REQUIRED ACTION:
Output an exact reproduction of the data.

INFORMATION SHOWN:
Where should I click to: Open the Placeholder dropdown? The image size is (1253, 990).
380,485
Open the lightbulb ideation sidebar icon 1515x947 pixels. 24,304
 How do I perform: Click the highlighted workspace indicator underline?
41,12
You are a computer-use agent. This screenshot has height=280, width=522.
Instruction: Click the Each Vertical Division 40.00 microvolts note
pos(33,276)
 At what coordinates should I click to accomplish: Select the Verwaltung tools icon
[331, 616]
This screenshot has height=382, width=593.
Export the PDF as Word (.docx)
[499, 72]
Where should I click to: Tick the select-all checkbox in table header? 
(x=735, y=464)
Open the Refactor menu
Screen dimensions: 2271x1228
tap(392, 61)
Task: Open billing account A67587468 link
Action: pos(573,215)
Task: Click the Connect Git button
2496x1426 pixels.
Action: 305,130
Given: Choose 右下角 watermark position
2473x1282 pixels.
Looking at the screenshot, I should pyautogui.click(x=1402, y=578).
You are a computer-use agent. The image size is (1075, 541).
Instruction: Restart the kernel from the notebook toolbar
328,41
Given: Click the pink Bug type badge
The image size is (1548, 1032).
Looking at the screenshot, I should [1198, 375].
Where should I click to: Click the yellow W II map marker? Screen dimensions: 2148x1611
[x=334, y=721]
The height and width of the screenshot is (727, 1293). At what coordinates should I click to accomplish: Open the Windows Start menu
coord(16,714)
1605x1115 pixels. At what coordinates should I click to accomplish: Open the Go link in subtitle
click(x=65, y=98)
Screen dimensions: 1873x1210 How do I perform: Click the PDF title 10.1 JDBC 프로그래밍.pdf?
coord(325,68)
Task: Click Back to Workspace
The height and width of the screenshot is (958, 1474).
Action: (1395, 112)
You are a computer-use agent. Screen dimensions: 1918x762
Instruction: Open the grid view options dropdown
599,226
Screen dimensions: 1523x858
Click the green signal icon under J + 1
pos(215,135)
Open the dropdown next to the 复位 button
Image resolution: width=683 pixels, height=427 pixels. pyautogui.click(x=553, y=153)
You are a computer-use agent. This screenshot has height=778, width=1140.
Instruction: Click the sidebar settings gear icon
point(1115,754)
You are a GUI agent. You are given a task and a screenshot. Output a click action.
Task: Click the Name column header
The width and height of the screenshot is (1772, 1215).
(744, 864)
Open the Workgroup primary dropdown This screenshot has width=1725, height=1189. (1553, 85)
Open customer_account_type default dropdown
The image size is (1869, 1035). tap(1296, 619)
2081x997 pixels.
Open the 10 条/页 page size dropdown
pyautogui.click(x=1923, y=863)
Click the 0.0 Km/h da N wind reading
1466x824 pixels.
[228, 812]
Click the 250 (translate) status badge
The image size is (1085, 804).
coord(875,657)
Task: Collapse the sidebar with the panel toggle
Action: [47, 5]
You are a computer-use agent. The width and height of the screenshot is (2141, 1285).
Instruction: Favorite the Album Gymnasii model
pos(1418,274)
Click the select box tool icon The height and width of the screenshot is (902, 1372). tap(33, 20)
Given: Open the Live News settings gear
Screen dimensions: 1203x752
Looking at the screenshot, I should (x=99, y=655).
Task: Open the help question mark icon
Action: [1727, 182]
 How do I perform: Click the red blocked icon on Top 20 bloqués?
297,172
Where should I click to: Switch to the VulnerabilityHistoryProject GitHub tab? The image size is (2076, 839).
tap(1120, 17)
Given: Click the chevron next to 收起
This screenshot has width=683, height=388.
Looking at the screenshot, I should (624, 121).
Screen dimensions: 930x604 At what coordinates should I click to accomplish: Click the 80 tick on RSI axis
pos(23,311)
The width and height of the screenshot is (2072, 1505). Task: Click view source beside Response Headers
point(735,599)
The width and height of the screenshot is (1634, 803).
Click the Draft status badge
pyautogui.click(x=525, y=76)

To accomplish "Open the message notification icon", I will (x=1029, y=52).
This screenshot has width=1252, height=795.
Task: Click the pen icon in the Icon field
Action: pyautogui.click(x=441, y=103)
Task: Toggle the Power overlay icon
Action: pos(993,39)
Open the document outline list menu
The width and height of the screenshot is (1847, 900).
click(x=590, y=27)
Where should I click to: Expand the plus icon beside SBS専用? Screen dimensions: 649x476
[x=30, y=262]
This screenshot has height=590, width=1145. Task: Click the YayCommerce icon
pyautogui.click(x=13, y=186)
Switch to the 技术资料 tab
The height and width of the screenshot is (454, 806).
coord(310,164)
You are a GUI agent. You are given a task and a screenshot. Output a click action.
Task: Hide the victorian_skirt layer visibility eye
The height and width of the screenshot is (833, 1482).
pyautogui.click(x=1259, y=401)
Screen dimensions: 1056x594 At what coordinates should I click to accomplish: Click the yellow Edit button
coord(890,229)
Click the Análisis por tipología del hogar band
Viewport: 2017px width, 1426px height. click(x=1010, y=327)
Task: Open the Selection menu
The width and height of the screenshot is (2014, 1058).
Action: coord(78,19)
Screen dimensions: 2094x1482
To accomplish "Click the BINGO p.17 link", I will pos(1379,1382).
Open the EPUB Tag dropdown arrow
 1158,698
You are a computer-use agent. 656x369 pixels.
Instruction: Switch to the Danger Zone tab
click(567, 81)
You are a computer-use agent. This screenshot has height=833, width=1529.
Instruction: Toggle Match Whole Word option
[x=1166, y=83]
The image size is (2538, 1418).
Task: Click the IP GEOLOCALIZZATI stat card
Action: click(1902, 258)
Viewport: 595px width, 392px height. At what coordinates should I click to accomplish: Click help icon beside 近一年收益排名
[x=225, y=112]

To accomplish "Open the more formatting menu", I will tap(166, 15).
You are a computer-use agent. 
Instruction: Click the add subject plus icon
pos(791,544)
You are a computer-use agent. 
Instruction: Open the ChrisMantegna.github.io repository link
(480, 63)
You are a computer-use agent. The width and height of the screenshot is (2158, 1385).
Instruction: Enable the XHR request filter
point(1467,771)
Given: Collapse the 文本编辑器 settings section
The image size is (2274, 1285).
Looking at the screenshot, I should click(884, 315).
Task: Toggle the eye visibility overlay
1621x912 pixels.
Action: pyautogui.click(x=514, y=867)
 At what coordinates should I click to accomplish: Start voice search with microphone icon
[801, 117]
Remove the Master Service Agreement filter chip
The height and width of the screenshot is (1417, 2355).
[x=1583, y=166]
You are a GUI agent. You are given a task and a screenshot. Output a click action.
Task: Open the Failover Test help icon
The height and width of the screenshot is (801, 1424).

RESPONSE AREA:
Where should I click to: Open the Placeholder dropdown? The image size is (1253, 990).
380,485
Open the lightbulb ideation sidebar icon 1515x947 pixels. 24,304
 How do I perform: Click the highlighted workspace indicator underline?
41,12
You are a computer-use agent. This screenshot has height=280, width=522.
Instruction: Click the Each Vertical Division 40.00 microvolts note
pos(33,276)
 At what coordinates should I click to accomplish: Select the Verwaltung tools icon
[331, 616]
This screenshot has height=382, width=593.
Export the PDF as Word (.docx)
[499, 72]
Where should I click to: Tick the select-all checkbox in table header? 
(x=735, y=464)
Open the Refactor menu
Screen dimensions: 2271x1228
tap(392, 61)
Task: Open billing account A67587468 link
Action: pos(573,215)
Task: Click the Connect Git button
2496x1426 pixels.
Action: 305,130
Given: Choose 右下角 watermark position
2473x1282 pixels.
Looking at the screenshot, I should pyautogui.click(x=1402, y=578).
You are a computer-use agent. The image size is (1075, 541).
Instruction: Restart the kernel from the notebook toolbar
328,41
Given: Click the pink Bug type badge
The image size is (1548, 1032).
Looking at the screenshot, I should [1198, 375].
Where should I click to: Click the yellow W II map marker? Screen dimensions: 2148x1611
[x=334, y=721]
The height and width of the screenshot is (727, 1293). At what coordinates should I click to accomplish: Open the Windows Start menu
coord(16,714)
1605x1115 pixels. At what coordinates should I click to accomplish: Open the Go link in subtitle
click(x=65, y=98)
Screen dimensions: 1873x1210 How do I perform: Click the PDF title 10.1 JDBC 프로그래밍.pdf?
coord(325,68)
Task: Click Back to Workspace
The height and width of the screenshot is (958, 1474).
Action: (1395, 112)
You are a computer-use agent. Screen dimensions: 1918x762
Instruction: Open the grid view options dropdown
599,226
Screen dimensions: 1523x858
Click the green signal icon under J + 1
pos(215,135)
Open the dropdown next to the 复位 button
Image resolution: width=683 pixels, height=427 pixels. pyautogui.click(x=553, y=153)
You are a computer-use agent. This screenshot has height=778, width=1140.
Instruction: Click the sidebar settings gear icon
point(1115,754)
You are a GUI agent. You are given a task and a screenshot. Output a click action.
Task: Click the Name column header
The width and height of the screenshot is (1772, 1215).
(744, 864)
Open the Workgroup primary dropdown This screenshot has width=1725, height=1189. (1553, 85)
Open customer_account_type default dropdown
The image size is (1869, 1035). tap(1296, 619)
2081x997 pixels.
Open the 10 条/页 page size dropdown
pyautogui.click(x=1923, y=863)
Click the 0.0 Km/h da N wind reading
1466x824 pixels.
[228, 812]
Click the 250 (translate) status badge
The image size is (1085, 804).
coord(875,657)
Task: Collapse the sidebar with the panel toggle
Action: [47, 5]
You are a computer-use agent. The width and height of the screenshot is (2141, 1285).
Instruction: Favorite the Album Gymnasii model
pos(1418,274)
Click the select box tool icon The height and width of the screenshot is (902, 1372). tap(33, 20)
Given: Open the Live News settings gear
Screen dimensions: 1203x752
Looking at the screenshot, I should (x=99, y=655).
Task: Open the help question mark icon
Action: [1727, 182]
 How do I perform: Click the red blocked icon on Top 20 bloqués?
297,172
Where should I click to: Switch to the VulnerabilityHistoryProject GitHub tab? The image size is (2076, 839).
tap(1120, 17)
Given: Click the chevron next to 收起
This screenshot has width=683, height=388.
Looking at the screenshot, I should (624, 121).
Screen dimensions: 930x604 At what coordinates should I click to accomplish: Click the 80 tick on RSI axis
pos(23,311)
The width and height of the screenshot is (2072, 1505). Task: Click view source beside Response Headers
point(735,599)
The width and height of the screenshot is (1634, 803).
Click the Draft status badge
pyautogui.click(x=525, y=76)

To accomplish "Open the message notification icon", I will (x=1029, y=52).
This screenshot has width=1252, height=795.
Task: Click the pen icon in the Icon field
Action: pyautogui.click(x=441, y=103)
Task: Toggle the Power overlay icon
Action: pos(993,39)
Open the document outline list menu
The width and height of the screenshot is (1847, 900).
click(x=590, y=27)
Where should I click to: Expand the plus icon beside SBS専用? Screen dimensions: 649x476
[x=30, y=262]
This screenshot has height=590, width=1145. Task: Click the YayCommerce icon
pyautogui.click(x=13, y=186)
Switch to the 技术资料 tab
The height and width of the screenshot is (454, 806).
coord(310,164)
You are a GUI agent. You are given a task and a screenshot. Output a click action.
Task: Hide the victorian_skirt layer visibility eye
The height and width of the screenshot is (833, 1482).
pyautogui.click(x=1259, y=401)
Screen dimensions: 1056x594 At what coordinates should I click to accomplish: Click the yellow Edit button
coord(890,229)
Click the Análisis por tipología del hogar band
Viewport: 2017px width, 1426px height. click(x=1010, y=327)
Task: Open the Selection menu
The width and height of the screenshot is (2014, 1058).
Action: coord(78,19)
Screen dimensions: 2094x1482
To accomplish "Click the BINGO p.17 link", I will pos(1379,1382).
Open the EPUB Tag dropdown arrow
 1158,698
You are a computer-use agent. 656x369 pixels.
Instruction: Switch to the Danger Zone tab
click(567, 81)
You are a computer-use agent. This screenshot has height=833, width=1529.
Instruction: Toggle Match Whole Word option
[x=1166, y=83]
The image size is (2538, 1418).
Task: Click the IP GEOLOCALIZZATI stat card
Action: click(1902, 258)
Viewport: 595px width, 392px height. At what coordinates should I click to accomplish: Click help icon beside 近一年收益排名
[x=225, y=112]

To accomplish "Open the more formatting menu", I will tap(166, 15).
You are a computer-use agent. 
Instruction: Click the add subject plus icon
pos(791,544)
You are a computer-use agent. 
Instruction: Open the ChrisMantegna.github.io repository link
(480, 63)
You are a computer-use agent. The width and height of the screenshot is (2158, 1385).
Instruction: Enable the XHR request filter
point(1467,771)
Given: Collapse the 文本编辑器 settings section
The image size is (2274, 1285).
Looking at the screenshot, I should click(884, 315).
Task: Toggle the eye visibility overlay
1621x912 pixels.
Action: pyautogui.click(x=514, y=867)
 At what coordinates should I click to accomplish: Start voice search with microphone icon
[801, 117]
Remove the Master Service Agreement filter chip
The height and width of the screenshot is (1417, 2355).
[x=1583, y=166]
You are a GUI agent. You are given a task and a screenshot. Output a click action.
Task: Open the Failover Test help icon
The height and width of the screenshot is (801, 1424).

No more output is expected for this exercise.